Wan Thomas T H, Lin Yi-Ling, Ortiz Judith
College of Health and Public Affairs, Doctoral Program in Public Affairs, University of Central Florida, Orlando, FL.
College of Health and Public Affairs, University of Central Florida, Orlando, FL, Address: P.O. Box 162369, Orlando, FL 32816,
Res Sociol Health Care. 2016;34:135-152. doi: 10.1108/S0275-495920160000034008.
The purpose of this study is to examine what factors contributing to the variability in chronic obstructive pulmonary disorder (COPD) and asthma hospitalization rates when the influence of patient characteristics is being simultaneously considered by applying a risk adjustment method. A longitudinal analysis of COPD and asthma hospitalization of rural Medicare beneficiaries in 427 rural health clinics (RHCs) was conducted utilizing administrative data and inpatient and outpatient claims from Region 4. The repeated measures of risk-adjusted COPD and asthma admission rate were analyzed by growth curve modeling. A generalized estimating equation (GEE) method was used to identify the relevance of selected predictors in accounting for the variability in risk-adjusted admission rates for COPD and asthma. Both adjusted and unadjusted rates of COPD admission showed a slight decline from 2010 to 2013. The growth curve modeling showed the annual rates of change were gradually accentuated through time. GEE revealed that a moderate amount of variance (marginal R = 0.66) in the risk-adjusted hospital admission rates for COPD and asthma was accounted for by contextual, ecological, and organizational variables. The contextual, ecological, and organizational factors are those associated with RHCs, not hospitals. We cannot infer how the variability in hospital practices in RHC service areas may have contributed to the disparities in admissions. Identification of RHCs with substantially higher rates than an average rate can portray the need for further enhancement of needed ambulatory or primary care services for the specific groups of RHCs. Because the risk-adjusted rates of hospitalization do not very by classification of rural area, future research should address the variation in a specific COPD and asthma condition of RHC patients. Risk-adjusted admission rates for COPD and asthma are influenced by the synergism of multiple contextual, ecological, and organizational factors instead of a single factor.

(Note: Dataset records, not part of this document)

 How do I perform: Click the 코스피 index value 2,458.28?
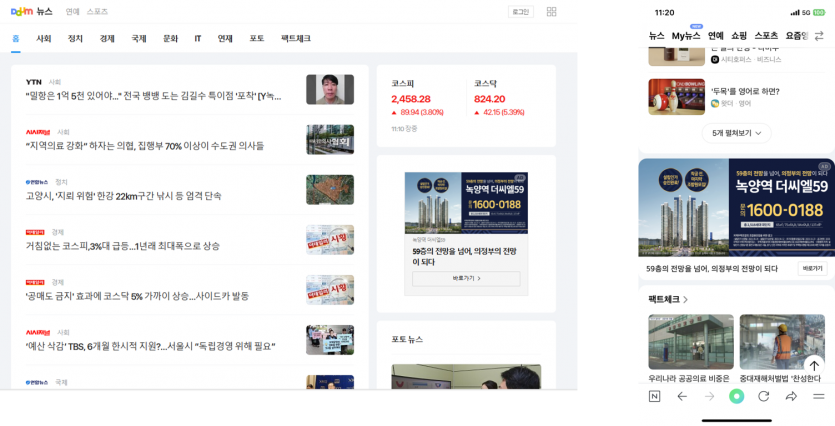point(411,99)
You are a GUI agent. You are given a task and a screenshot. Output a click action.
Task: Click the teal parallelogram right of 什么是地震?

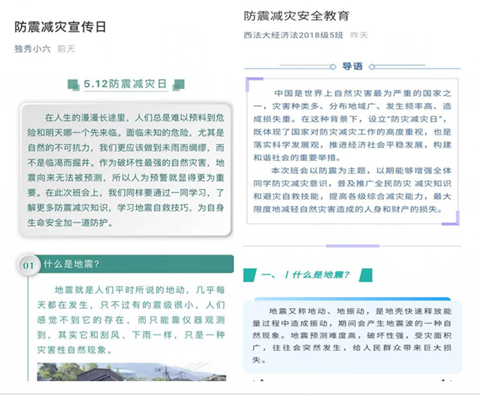(x=366, y=275)
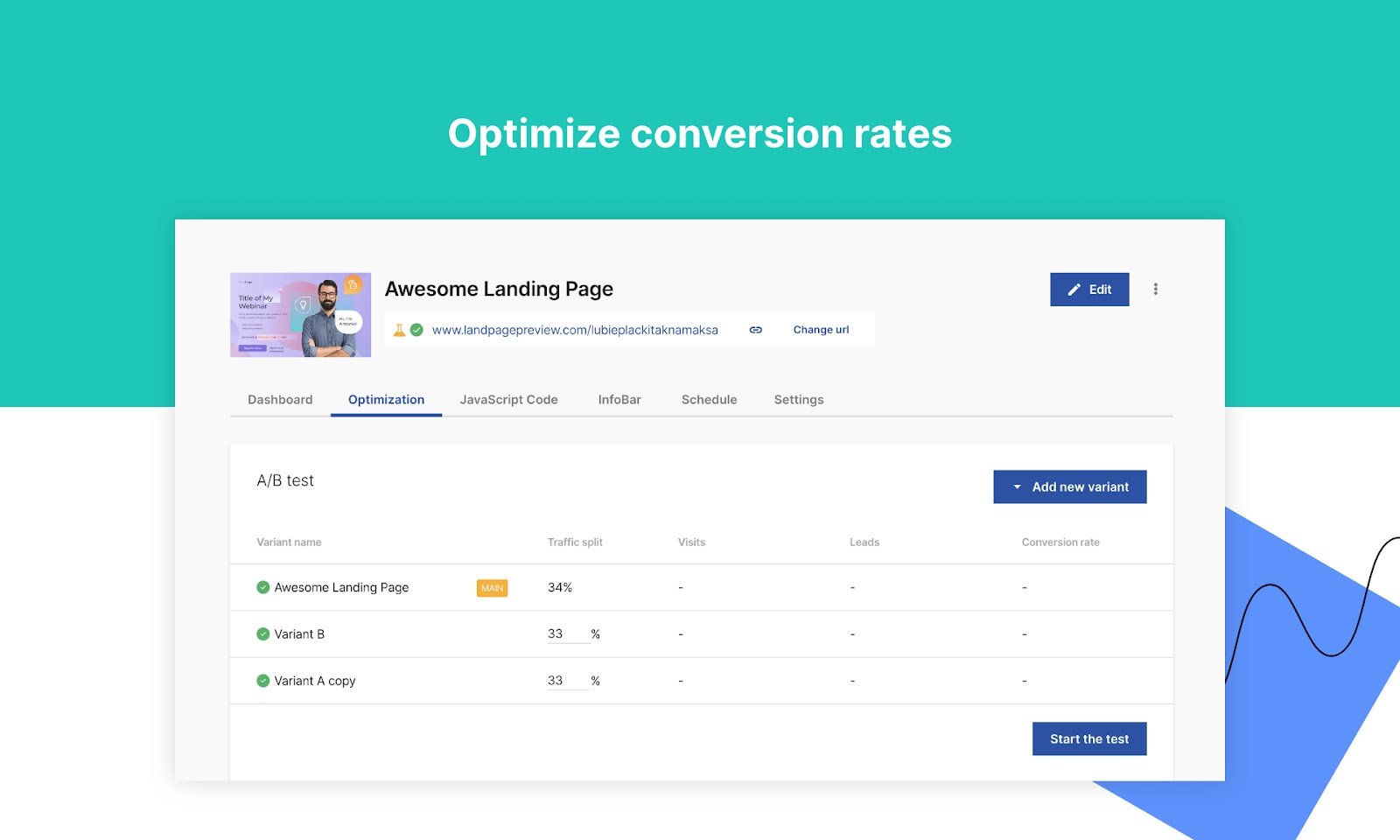Open the Settings section

click(798, 399)
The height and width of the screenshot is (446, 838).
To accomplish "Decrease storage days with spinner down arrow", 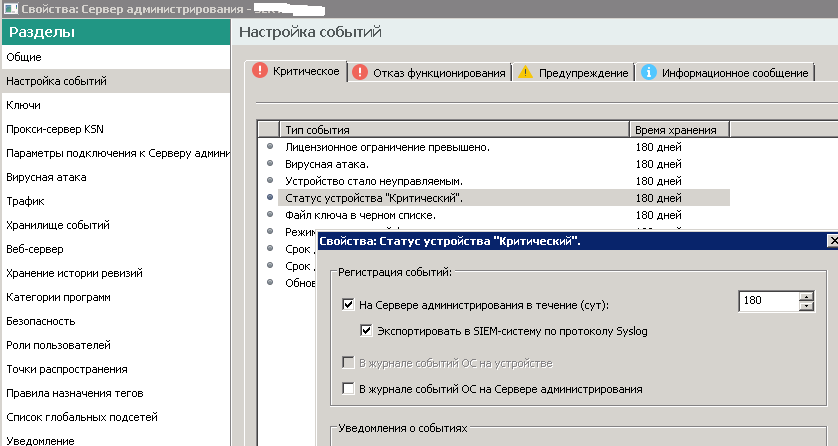I will (805, 307).
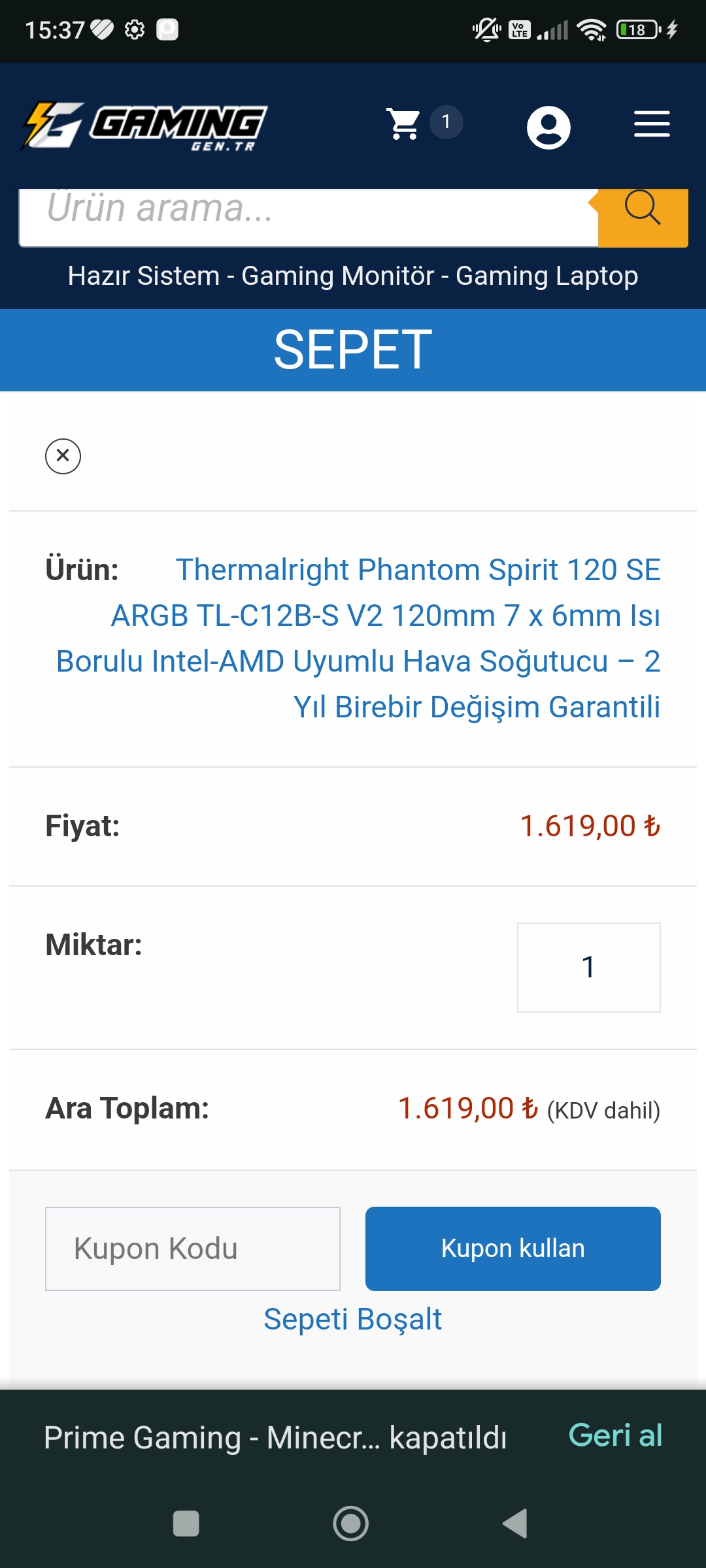The image size is (706, 1568).
Task: Tap the Sepeti Boşalt link
Action: pyautogui.click(x=353, y=1319)
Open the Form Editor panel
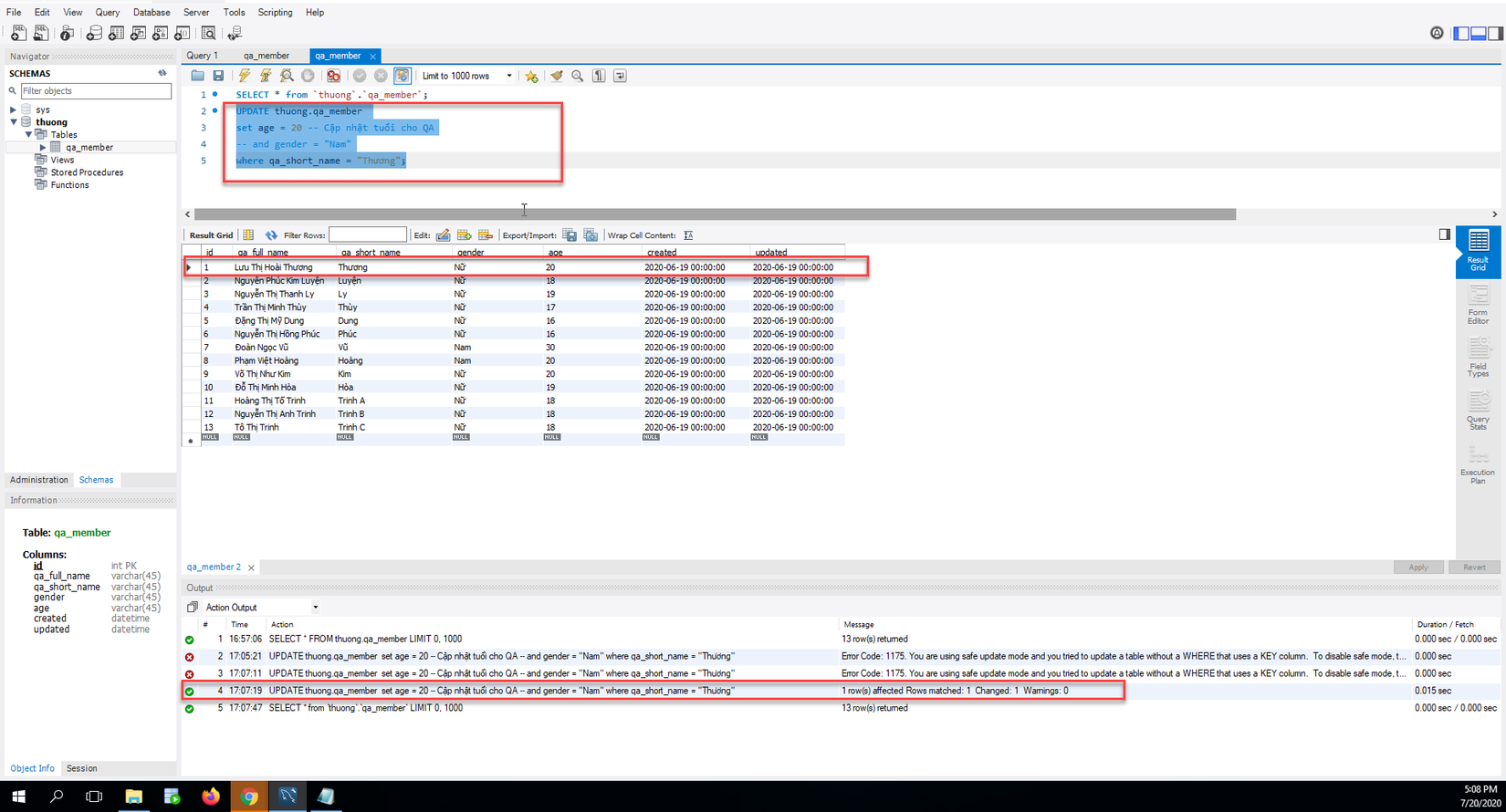 tap(1478, 305)
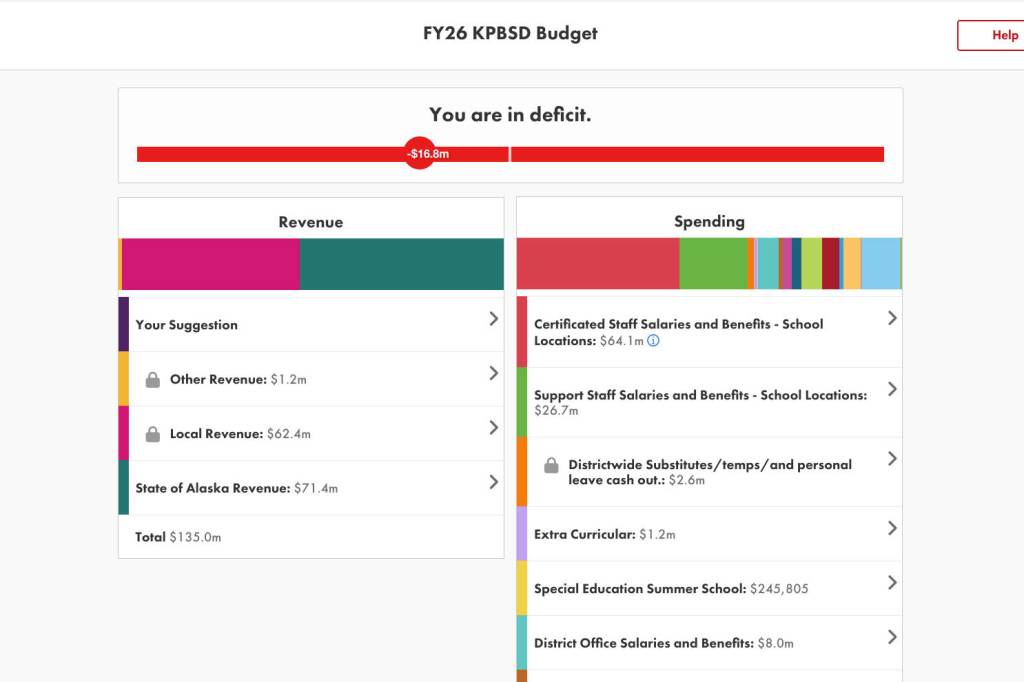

本研究的目的是通过应用风险调整方法,在同时考虑患者特征影响的情况下,探究导致慢性阻塞性肺疾病(COPD)和哮喘住院率变异性的因素。利用来自第4地区的行政数据以及住院和门诊理赔数据,对427家农村健康诊所(RHC)中农村医疗保险受益人的COPD和哮喘住院情况进行了纵向分析。通过生长曲线模型分析了风险调整后的COPD和哮喘入院率的重复测量值。采用广义估计方程(GEE)方法来确定所选预测因素在解释COPD和哮喘风险调整后入院率变异性方面的相关性。2010年至2013年期间,COPD调整后和未调整后的入院率均略有下降。生长曲线模型显示,年变化率随时间逐渐加剧。GEE显示,COPD和哮喘风险调整后住院率的适度方差(边际R = 0.66)可由背景、生态和组织变量来解释。背景、生态和组织因素是与RHC相关的因素,而非医院。我们无法推断RHC服务区域内医院实践的变异性可能如何导致了入院差异。识别出入院率远高于平均水平的RHC,可以表明有必要进一步加强针对特定RHC群体的门诊或初级保健服务。由于风险调整后的住院率不会因农村地区分类而有很大差异,未来的研究应关注RHC患者特定COPD和哮喘病情的变异性。COPD和哮喘的风险调整后入院率受多种背景、生态和组织因素协同作用的影响,而非单一因素。